Rows from a dataset:
######

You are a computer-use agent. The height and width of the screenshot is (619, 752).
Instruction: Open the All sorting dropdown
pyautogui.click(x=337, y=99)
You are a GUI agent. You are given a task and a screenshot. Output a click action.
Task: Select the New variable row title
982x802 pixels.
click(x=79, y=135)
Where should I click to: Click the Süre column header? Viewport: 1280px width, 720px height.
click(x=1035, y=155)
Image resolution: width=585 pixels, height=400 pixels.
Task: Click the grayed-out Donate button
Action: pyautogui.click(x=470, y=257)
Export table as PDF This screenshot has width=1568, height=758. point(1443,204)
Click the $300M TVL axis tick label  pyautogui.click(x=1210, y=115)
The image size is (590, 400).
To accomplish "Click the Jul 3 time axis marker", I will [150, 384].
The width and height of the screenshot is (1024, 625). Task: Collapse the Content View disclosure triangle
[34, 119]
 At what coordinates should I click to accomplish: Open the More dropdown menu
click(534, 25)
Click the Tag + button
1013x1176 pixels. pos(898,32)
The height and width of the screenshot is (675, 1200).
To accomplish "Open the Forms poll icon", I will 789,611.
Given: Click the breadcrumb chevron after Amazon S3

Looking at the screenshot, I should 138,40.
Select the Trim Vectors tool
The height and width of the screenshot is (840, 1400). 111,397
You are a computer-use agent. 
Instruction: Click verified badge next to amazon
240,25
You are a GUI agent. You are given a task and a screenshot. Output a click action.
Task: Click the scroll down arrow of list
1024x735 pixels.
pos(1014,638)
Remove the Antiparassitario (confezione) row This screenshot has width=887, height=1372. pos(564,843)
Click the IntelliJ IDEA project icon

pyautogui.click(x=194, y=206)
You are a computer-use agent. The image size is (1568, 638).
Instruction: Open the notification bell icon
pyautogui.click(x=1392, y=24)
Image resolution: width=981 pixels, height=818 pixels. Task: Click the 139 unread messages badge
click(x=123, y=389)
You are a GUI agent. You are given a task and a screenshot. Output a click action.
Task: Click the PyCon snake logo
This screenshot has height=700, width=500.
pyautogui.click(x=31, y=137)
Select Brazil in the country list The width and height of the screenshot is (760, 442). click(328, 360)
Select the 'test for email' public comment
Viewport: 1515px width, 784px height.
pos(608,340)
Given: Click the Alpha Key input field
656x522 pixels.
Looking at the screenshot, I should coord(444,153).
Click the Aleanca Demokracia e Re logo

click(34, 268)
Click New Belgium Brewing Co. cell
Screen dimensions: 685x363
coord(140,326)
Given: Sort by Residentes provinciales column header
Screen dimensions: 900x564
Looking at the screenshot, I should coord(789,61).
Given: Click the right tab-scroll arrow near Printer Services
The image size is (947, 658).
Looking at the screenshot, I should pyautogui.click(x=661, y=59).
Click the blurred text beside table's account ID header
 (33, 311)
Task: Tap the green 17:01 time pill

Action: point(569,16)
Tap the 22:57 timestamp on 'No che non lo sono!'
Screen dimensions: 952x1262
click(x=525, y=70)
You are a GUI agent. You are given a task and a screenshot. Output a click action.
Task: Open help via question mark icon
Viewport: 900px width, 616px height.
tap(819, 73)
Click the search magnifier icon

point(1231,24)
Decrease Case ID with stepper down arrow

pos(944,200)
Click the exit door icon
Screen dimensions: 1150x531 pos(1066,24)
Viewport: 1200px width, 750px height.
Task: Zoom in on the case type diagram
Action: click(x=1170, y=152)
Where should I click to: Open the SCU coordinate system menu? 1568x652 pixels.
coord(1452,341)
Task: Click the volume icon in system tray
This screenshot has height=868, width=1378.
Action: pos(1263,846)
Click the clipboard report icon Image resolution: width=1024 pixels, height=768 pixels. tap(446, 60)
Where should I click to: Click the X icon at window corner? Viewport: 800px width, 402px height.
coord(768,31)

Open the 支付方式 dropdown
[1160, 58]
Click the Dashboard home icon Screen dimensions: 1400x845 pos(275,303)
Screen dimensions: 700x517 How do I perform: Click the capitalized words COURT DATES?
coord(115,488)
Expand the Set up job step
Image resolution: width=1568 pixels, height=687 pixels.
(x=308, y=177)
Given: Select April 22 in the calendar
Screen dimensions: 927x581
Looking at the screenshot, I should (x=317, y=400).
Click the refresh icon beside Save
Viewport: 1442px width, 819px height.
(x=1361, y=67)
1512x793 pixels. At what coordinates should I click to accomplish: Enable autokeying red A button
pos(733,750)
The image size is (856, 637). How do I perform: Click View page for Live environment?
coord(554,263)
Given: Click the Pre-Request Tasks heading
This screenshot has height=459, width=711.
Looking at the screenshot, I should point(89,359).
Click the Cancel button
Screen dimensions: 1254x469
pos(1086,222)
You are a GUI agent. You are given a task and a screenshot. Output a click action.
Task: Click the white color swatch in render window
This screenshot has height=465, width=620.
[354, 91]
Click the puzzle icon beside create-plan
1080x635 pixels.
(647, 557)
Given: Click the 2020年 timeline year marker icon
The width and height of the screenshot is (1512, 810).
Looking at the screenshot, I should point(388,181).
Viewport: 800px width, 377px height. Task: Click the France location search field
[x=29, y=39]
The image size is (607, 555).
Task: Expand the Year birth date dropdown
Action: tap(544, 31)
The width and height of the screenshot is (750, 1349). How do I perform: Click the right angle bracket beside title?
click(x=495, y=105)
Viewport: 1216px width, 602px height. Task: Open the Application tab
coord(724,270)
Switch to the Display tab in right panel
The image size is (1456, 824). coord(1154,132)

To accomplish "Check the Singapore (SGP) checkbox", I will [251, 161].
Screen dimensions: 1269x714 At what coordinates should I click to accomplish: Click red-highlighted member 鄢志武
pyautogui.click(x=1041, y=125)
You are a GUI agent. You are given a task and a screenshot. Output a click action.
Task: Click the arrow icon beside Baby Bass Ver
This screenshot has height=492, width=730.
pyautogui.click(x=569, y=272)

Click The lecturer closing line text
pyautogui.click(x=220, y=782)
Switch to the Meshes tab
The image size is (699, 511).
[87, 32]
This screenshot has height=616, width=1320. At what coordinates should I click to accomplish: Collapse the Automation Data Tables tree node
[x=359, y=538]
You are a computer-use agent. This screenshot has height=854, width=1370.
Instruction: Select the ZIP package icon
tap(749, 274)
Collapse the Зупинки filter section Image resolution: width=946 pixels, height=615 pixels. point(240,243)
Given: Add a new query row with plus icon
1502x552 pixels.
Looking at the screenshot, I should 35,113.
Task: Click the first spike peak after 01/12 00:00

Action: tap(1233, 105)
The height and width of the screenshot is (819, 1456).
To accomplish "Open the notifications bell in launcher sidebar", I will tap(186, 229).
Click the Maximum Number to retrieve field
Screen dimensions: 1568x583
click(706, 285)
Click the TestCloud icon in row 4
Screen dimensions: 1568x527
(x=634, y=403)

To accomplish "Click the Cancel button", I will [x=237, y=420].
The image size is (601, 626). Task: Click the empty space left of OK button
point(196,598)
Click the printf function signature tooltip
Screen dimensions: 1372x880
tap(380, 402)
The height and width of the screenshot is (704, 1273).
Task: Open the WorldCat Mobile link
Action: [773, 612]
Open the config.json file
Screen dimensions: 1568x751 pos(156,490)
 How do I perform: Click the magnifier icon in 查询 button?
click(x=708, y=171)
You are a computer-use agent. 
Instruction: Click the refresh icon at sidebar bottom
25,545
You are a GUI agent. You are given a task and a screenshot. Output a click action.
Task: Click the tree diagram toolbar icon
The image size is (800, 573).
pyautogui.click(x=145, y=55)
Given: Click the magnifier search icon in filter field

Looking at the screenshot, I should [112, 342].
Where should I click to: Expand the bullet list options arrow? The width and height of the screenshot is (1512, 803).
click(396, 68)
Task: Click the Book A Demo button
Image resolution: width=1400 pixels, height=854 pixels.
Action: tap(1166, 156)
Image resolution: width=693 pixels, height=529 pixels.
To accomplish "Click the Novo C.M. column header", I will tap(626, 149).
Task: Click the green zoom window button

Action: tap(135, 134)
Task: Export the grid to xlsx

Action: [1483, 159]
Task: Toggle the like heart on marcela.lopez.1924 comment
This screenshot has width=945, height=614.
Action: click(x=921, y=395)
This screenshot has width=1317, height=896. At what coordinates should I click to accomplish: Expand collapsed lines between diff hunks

######

- _What needs to be done_:
Retype the records between the line containing "The image size is (601, 626)." and the line containing "Task: Open the WorldCat Mobile link", inclusive, with no changes.

- _The output_:
The image size is (601, 626). Task: Click the empty space left of OK button
point(196,598)
Click the printf function signature tooltip
Screen dimensions: 1372x880
tap(380, 402)
The height and width of the screenshot is (704, 1273).
Task: Open the WorldCat Mobile link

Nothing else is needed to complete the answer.